Content starts

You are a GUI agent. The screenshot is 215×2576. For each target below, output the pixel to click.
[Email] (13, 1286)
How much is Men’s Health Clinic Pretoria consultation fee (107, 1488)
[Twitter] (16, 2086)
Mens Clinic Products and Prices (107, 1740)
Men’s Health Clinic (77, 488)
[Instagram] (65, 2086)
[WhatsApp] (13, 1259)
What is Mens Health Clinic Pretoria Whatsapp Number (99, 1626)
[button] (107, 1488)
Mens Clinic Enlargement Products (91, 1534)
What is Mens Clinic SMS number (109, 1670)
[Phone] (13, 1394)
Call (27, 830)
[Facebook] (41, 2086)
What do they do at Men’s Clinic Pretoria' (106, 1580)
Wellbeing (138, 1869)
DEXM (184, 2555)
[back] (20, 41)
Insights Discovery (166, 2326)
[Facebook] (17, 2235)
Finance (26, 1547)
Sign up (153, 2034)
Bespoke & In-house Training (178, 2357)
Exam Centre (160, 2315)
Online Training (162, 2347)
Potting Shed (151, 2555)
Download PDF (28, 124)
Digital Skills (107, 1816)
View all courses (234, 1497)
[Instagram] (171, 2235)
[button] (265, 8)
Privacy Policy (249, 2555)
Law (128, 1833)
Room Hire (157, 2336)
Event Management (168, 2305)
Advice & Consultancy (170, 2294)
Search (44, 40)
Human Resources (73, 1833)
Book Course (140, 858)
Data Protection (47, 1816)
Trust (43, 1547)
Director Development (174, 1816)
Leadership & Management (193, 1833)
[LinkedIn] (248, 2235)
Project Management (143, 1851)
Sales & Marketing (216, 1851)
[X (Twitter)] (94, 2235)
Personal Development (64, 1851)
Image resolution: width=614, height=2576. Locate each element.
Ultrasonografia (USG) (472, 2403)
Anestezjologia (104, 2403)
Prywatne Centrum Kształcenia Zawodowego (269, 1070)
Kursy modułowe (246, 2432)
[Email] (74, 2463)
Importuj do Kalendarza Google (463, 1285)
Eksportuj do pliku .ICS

Content ends

## [ASSIGNMENT]
Restate exactly each line of the data from the one bearing "Ultrasonografia (USG) (472, 2403)" to the end, and add nothing.

## [RESULT]
Ultrasonografia (USG) (472, 2403)
Anestezjologia (104, 2403)
Prywatne Centrum Kształcenia Zawodowego (269, 1070)
Kursy modułowe (246, 2432)
[Email] (74, 2463)
Importuj do Kalendarza Google (463, 1285)
Eksportuj do pliku .ICS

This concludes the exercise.